Rural Hospitals Are Closing, Leaving People Without Reproductive Health Care
In some rural communities around the country, where over one-fifth of American women live, the closest hospital with specialized OB-GYN care can be a 100-mile drive away. More than half of rural women live 30 minutes or more from a hospital that provides perinatal care, which could mean the difference between life and death in the event of an emergency or complication. And that gap in care is only growing. Around the country, hospitals in rural areas are closing, and research shows that’s increasing mortality in measurable ways.
“Hospital closures are not necessarily affecting just mothers or women,” says Peiyin Hung, Ph.D., a public health researcher who co-authored a study looking at obstetrics unit closures. “This affects society, and that will in turn affect taxpayers as well.” Hung, who researches geographical barriers to health care, says that since her study ended in 2014, the number of communities affected has only grown.
Since 2005, at least 166 facilities in rural communities have closed, according to the University of North Carolina’s Rural Health Research Program (NC RHRP). Last year was the worst year so far, with 19 facilities closing. And in just the first two months of 2020, four hospitals have already shut their doors. A large portion of these shutdowns were scattered across the South, where poverty rates in multiple states are near 20%, significantly higher than the national rate of just over 11%.
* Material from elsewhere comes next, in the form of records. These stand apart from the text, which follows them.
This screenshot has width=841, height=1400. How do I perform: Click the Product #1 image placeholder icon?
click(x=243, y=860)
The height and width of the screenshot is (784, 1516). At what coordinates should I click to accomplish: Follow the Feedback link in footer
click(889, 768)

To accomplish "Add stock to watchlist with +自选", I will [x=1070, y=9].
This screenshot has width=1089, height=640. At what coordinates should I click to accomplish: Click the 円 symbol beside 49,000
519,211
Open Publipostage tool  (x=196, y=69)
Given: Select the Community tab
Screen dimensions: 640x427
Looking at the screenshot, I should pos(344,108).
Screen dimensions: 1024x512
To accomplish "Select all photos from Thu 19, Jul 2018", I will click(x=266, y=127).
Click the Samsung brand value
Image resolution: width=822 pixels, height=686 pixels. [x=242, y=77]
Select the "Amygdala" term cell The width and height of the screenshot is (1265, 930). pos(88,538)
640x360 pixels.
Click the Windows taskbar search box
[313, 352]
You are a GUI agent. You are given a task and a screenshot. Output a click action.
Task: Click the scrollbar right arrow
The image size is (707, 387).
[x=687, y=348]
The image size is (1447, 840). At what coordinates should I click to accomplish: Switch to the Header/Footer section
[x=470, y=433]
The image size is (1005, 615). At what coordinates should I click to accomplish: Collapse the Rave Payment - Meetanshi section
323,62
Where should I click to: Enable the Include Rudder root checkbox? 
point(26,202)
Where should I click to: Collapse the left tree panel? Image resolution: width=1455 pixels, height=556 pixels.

Even in communities where medical centers remain open, obstetrics units are shutting down, leaving pregnant people at higher risk of complications. Between 2004 and 2014, 179 counties lost hospital-based obstetrics units. Less than half of all rural counties have an OB-GYN at all. A 2018 study found that losing hospitals has also led to a rise in out-of-hospital and preterm births, which increase health risks for both mothers and newborns. “It’s really hard for rural hospitals to recruit and retain OB-GYNs,” Hung says, “and hospitals tend to close obstetrics units first when they face financial difficulties.”
Countryside patients are less likely to find somewhere else to get care.
Very little research has been conducted into how hospital closures affect women’s health or what the impacts are for people outside of big cities. Previous academic research made it seem like these shutdowns had no significant effect, because it didn’t compare rates in rural and urban areas. A recent study from the University of Washington’s CHOICE Institute is the first to compare the two in California; it found that rural hospital closures were linked to a 5.9% increase in overall patient mortality.
“In urban areas, when a hospital closes, some patients will seek care at outpatient settings,” says Kritee Gujral, Ph.D., a senior fellow at the CHOICE Institute and lead author on the study. “However, this has not been found to be the case for rural areas because there's a lack of such clinics.” Patients in cities are able to go to another medical facility; countryside patients are less likely to find somewhere else to get care.
Further, Gujral says that people who can’t afford transportation end up with few or no options to access health care. “Low-income populations are more likely to be affected [by hospital closures],” she says. That only increases the disparities that people in these areas face.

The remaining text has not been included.